Turing-NLG和DeepSpeed大型模型训练

    在DeepSpeed中利用ZeRO-OS来训练一个170亿参数的Turing-NLG模型，其准确性和训练效率高于当前的最新方法。 具体可以点这里，其中显示了该模型建立的新准确性记录及其在自由格式文本生成，摘要和答案综合方面的广泛应用。

    ZeRO-OS与不同类型的模型并行性是互补的、兼容的，对于不适合单个节点(约200亿个参数或更多)的大型模型，与单独使用模型并行性相比，它提供了显著的性能收益、资源节省和模型设计灵活性。

    使用ZeRO-OS和NVIDIA的Megatron-LM在DeepSpeed中组合来训练Turning-NLG模型。
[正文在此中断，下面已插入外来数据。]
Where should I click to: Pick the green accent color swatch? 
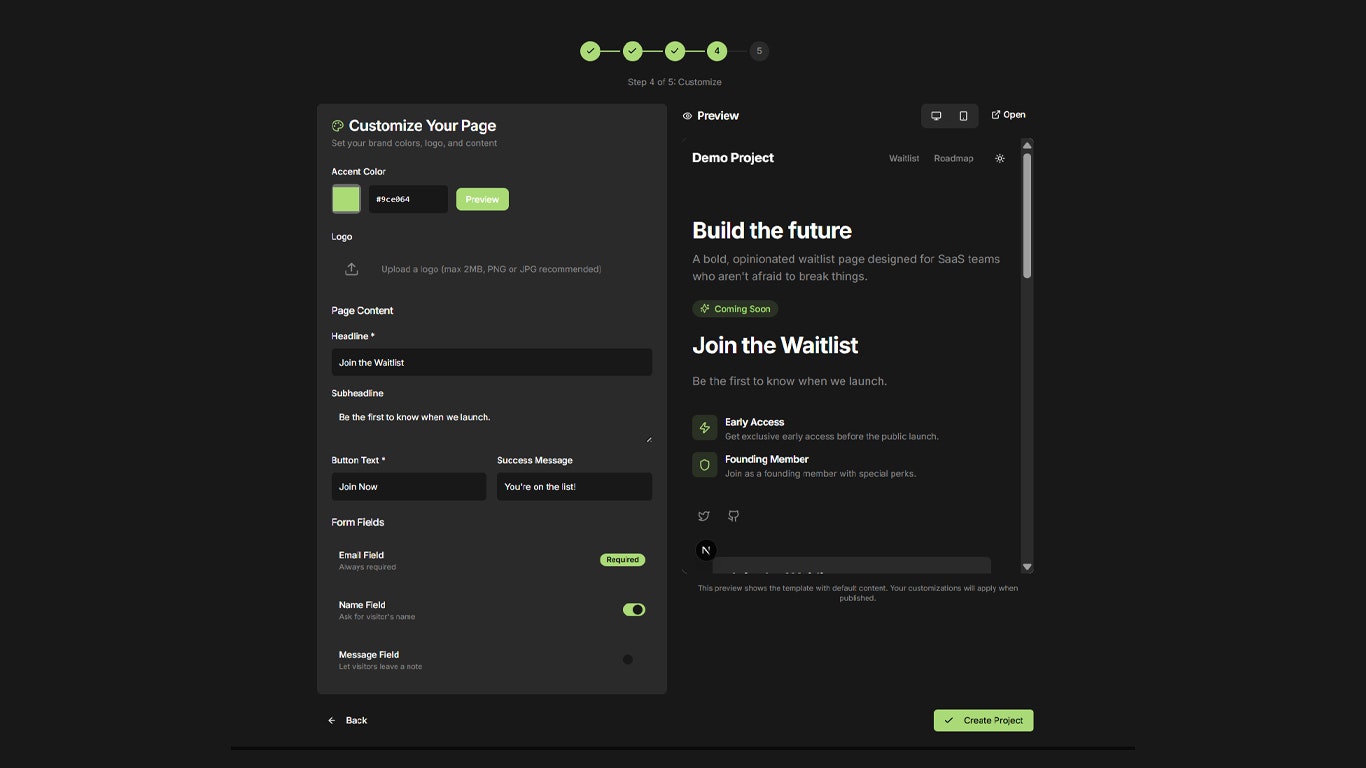coord(345,198)
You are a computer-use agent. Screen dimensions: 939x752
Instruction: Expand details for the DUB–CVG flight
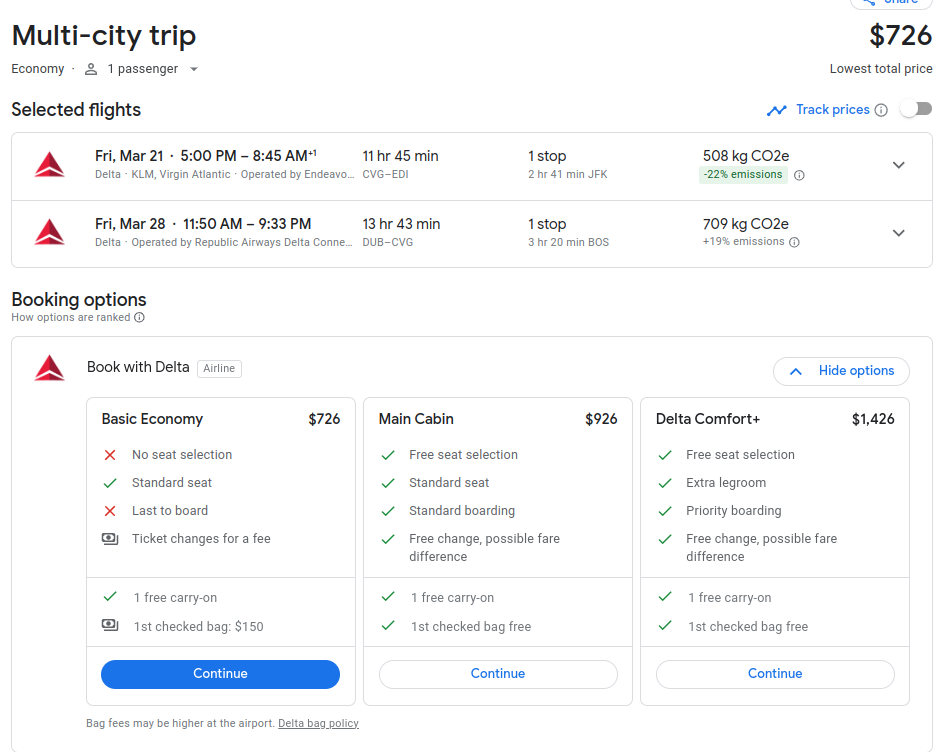(x=898, y=232)
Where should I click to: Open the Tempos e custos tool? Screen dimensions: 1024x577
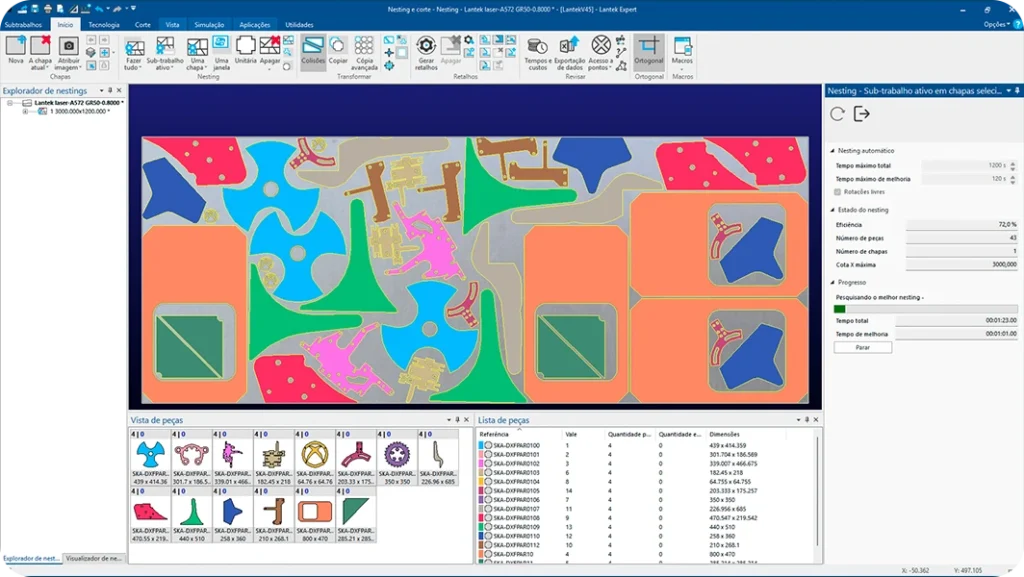537,47
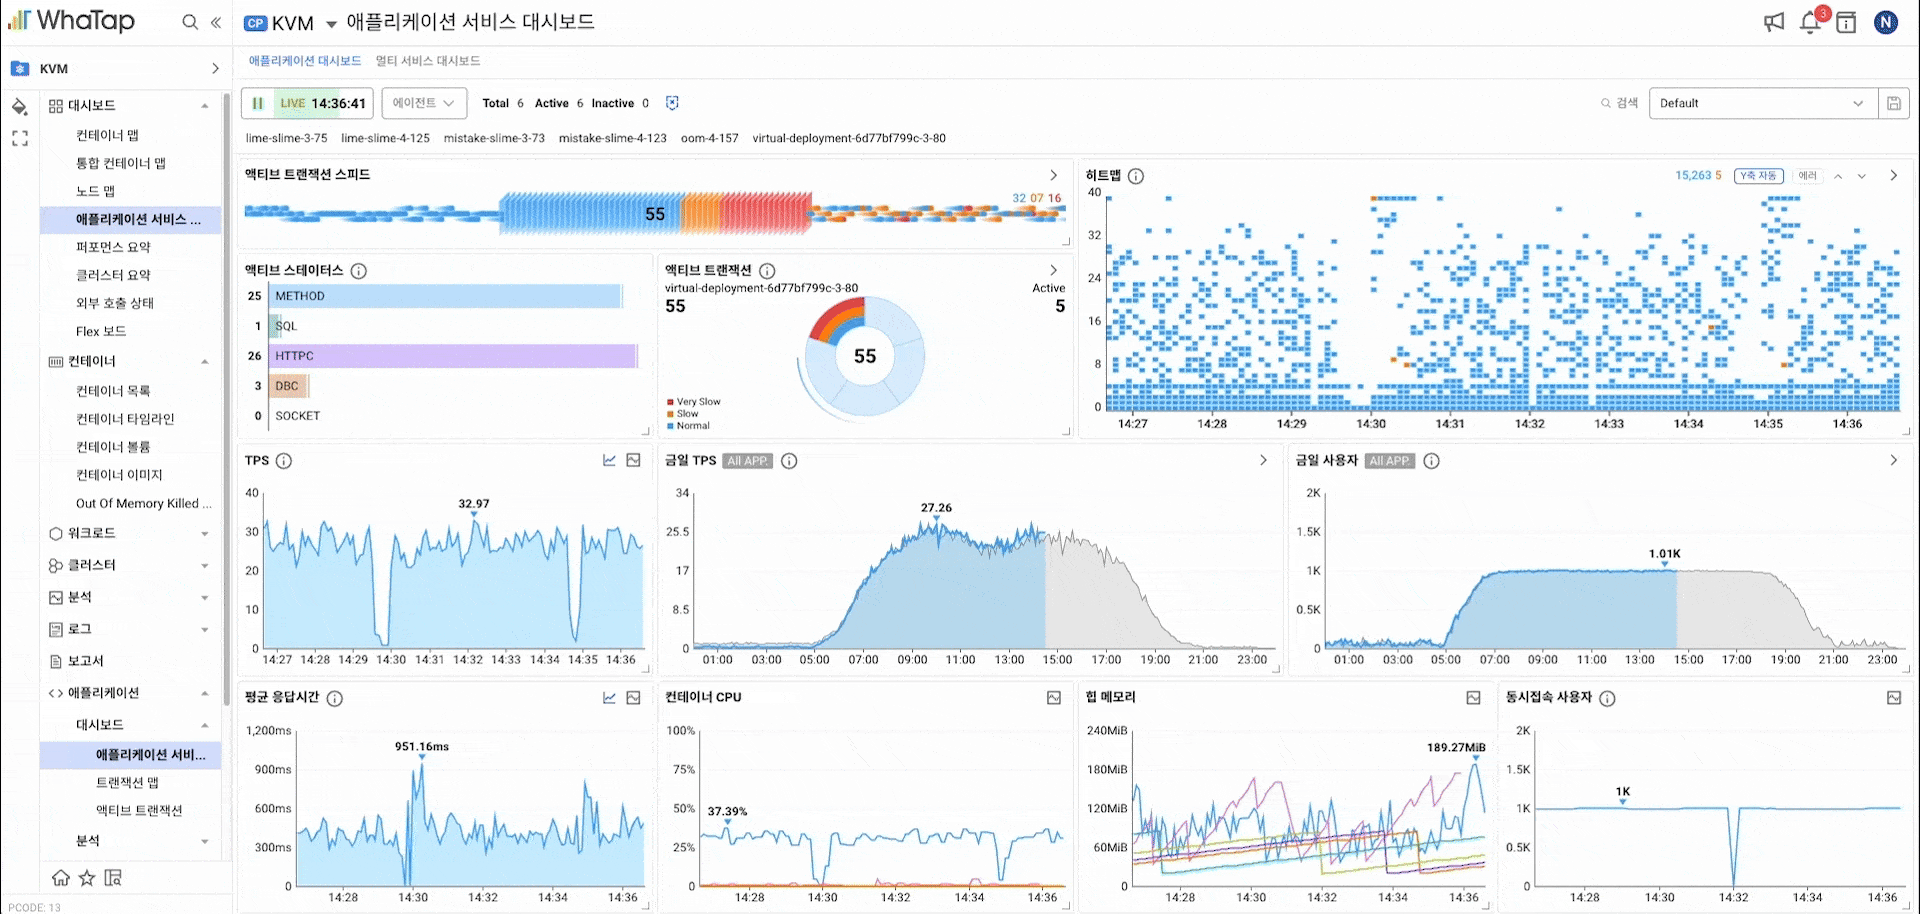Toggle the 에러 filter on heatmap
Image resolution: width=1920 pixels, height=914 pixels.
pos(1807,176)
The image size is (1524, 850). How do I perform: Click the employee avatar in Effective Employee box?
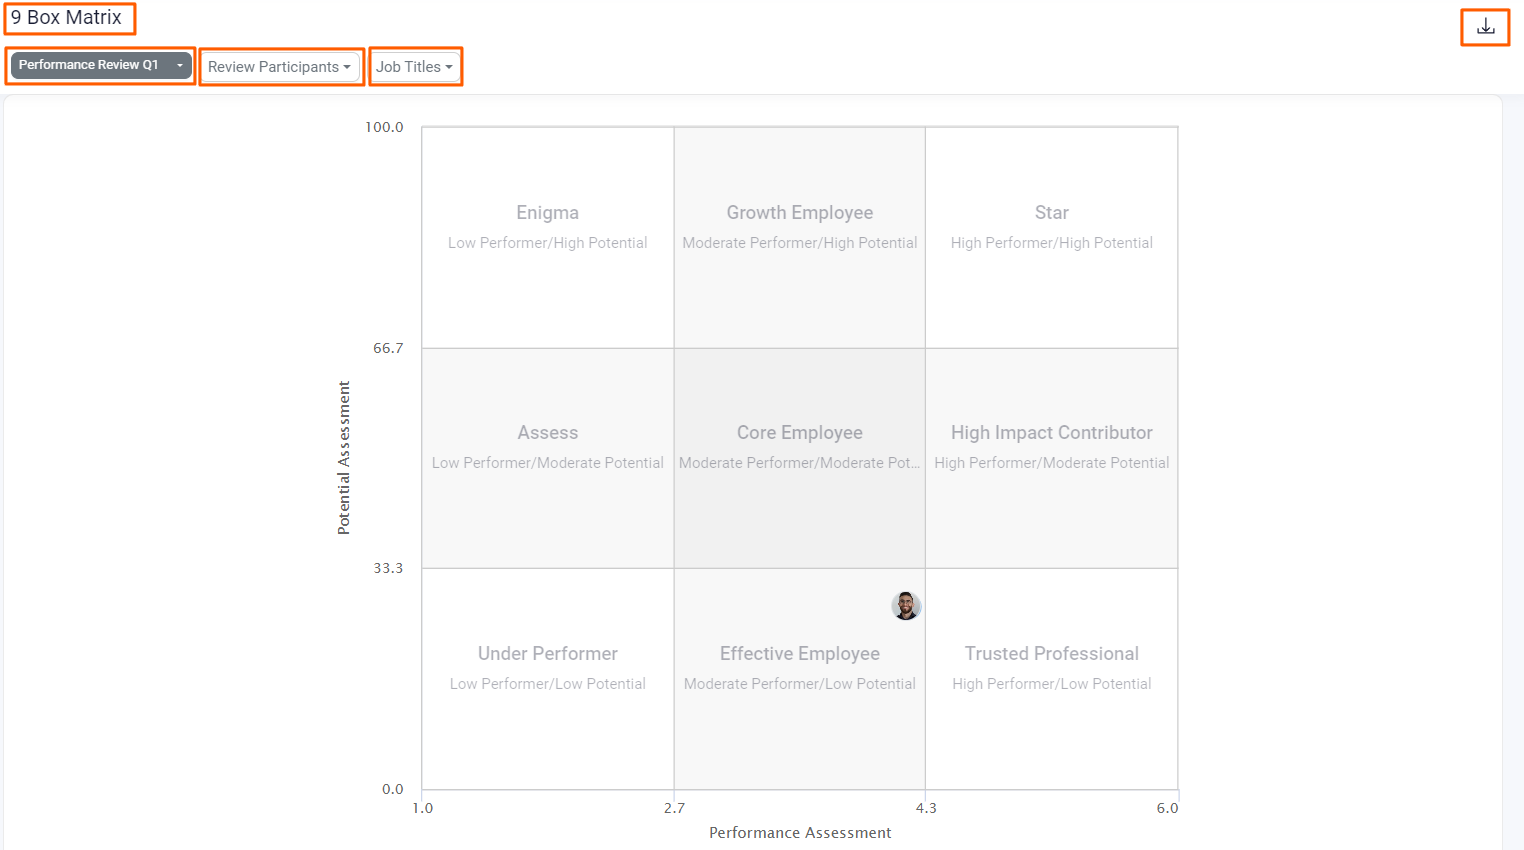[906, 605]
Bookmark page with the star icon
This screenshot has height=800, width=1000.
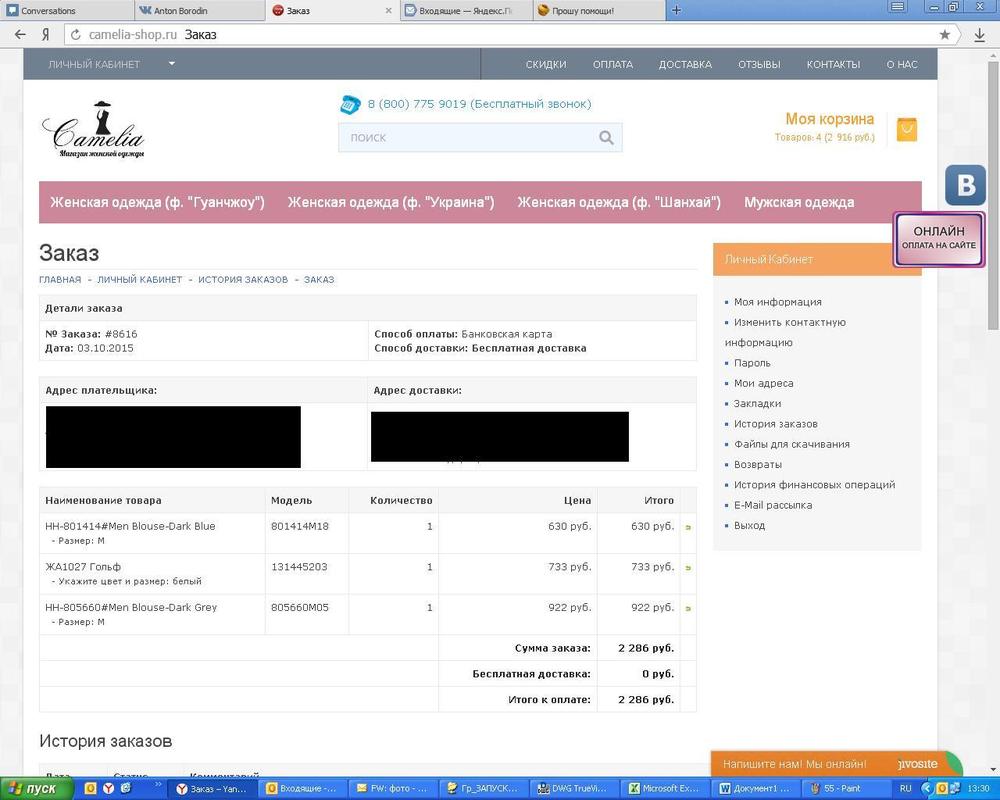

与使用NVIDIA Megatron-LM相比，ZeRO-OS节省的内存使Turning-NLG模型的并行度降低了4倍，批处理大小增加了4倍。因此，我们实现了3倍的吞吐量增益。此外，与仅使用Megatron-LM所需的1024个GPU相比，我们仅需256个GPU即可以512个的批量训练。 最终，Megatron-LM无法运行此精确模型-不支持模型结构，因为其关注头（= 28）无法用模型并行度（= 16）整除。 DeepSpeed使模型从不可行运行变为可行而高效的训练！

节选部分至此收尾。